Between the lines: Epstein was the private bank's most valuable client, bringing in more than $8 million per year in revenues for JPMorgan. Even more important than that, he was the premier conduit for the bank, introducing a slew of big-name clients including:
- Elon Musk
- Bill Gates
- Sergey Brin
- Larry Summers
- The Sultan of Brunei
- Mort Zuckerman
Epstein was astonishingly successful at persuading these men and many others to become JPMorgan clients. (He also introduced Prince Andrew to the bank, but Staley isn't sure whether Andrew became a client.)

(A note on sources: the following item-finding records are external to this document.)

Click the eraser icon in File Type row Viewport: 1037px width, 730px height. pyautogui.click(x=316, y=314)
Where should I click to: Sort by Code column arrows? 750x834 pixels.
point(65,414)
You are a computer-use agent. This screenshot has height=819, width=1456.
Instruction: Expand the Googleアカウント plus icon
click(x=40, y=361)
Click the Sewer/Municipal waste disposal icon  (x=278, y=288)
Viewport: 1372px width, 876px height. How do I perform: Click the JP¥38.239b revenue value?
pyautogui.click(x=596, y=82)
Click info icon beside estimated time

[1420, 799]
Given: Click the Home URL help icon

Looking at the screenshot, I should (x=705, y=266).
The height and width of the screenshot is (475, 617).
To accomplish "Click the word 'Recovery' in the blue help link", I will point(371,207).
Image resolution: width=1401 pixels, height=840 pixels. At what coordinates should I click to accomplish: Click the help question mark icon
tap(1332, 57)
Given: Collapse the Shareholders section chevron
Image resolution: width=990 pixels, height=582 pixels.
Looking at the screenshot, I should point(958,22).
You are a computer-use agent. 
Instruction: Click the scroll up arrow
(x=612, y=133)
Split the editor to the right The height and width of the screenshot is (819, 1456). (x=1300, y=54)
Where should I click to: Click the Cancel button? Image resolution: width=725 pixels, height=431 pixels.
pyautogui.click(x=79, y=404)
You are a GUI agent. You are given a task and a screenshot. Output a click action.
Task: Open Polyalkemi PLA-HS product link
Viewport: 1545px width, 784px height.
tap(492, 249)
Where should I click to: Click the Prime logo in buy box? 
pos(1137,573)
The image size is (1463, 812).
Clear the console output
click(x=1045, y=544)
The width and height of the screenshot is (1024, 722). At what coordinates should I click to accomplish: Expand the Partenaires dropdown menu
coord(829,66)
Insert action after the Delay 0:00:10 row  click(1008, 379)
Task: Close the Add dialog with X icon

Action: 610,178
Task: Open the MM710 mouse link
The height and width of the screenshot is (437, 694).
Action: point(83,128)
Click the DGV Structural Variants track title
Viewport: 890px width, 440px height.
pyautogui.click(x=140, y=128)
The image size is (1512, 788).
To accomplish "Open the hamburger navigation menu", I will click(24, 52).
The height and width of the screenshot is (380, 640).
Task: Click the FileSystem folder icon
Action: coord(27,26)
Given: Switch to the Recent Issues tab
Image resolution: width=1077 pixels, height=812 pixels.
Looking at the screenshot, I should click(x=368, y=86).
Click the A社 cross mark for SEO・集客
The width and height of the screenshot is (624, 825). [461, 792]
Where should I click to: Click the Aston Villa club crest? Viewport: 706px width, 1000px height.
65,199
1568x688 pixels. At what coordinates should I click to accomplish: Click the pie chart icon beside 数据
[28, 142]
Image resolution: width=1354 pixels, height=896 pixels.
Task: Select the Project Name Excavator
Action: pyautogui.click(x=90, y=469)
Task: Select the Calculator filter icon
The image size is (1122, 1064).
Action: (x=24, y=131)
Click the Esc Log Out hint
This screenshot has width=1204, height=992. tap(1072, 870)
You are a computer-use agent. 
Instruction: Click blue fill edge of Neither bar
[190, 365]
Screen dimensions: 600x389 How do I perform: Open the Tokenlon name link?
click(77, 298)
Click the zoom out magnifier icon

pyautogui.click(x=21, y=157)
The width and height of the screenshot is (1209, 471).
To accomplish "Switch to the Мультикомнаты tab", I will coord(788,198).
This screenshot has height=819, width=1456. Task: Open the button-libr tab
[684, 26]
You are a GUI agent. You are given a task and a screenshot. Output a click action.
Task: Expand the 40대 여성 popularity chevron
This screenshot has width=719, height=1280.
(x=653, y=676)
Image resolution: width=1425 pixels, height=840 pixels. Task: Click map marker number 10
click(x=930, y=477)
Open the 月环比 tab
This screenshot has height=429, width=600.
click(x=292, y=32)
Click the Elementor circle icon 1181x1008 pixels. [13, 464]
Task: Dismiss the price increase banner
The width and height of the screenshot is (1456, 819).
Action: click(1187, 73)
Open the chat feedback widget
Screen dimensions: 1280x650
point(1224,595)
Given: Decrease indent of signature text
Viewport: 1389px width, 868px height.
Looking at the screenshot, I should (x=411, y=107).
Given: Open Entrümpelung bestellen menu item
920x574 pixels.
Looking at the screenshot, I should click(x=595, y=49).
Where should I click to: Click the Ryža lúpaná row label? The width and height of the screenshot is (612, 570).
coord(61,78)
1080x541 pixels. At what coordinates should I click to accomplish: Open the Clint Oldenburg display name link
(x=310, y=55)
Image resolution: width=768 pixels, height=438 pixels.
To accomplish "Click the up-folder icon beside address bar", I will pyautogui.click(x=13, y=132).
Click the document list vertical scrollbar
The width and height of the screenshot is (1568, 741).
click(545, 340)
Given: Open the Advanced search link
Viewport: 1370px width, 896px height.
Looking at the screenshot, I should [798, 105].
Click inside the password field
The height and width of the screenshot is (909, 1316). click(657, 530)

The bottom line: JPMorgan bent over backwards to retain Epstein as a client — and accommodate his enormous cash withdrawals — even after he was indicted on child sex offenses. Staley's deposition helps us understand why the bank did so, and just how valuable Epstein was to the private bank.
- JPMorgan has since received preliminary approval to pay $290 million to settle a lawsuit brought against the bank by Epstein's victims.
5. The scariest chart of the year

July 2023 will wind up being the hottest month the world has seen in over 100,000 years. It will be much less time than that, however, before this record is broken.
6. When the board can't protect the CEO
Illustration: Natalie Peeples/Axios
How long is a bank CEO likely to last in the wake of a public statement that the board "retains full confidence" in her, that she's an "an outstanding leader," and that "it is clearly in the interest of all the bank’s shareholders and customers that she continues" in her position?
The answer, in the case of the UK's NatWest Group, embroiled in a scandal surrounding one politician's account being closed: about eight hours.
Between the lines: The UK government remains NatWest's largest shareholder, after the bank was nationalized during the 2008-9 financial crisis. The board chair, Howard Davies, was supportive of the CEO, Alison Rose — but the prime minster and finance minister were not.
- One political source told the Financial Times that Rose's 1:30am resignation was "a case of handing the board a loaded revolver and leaving them to it.”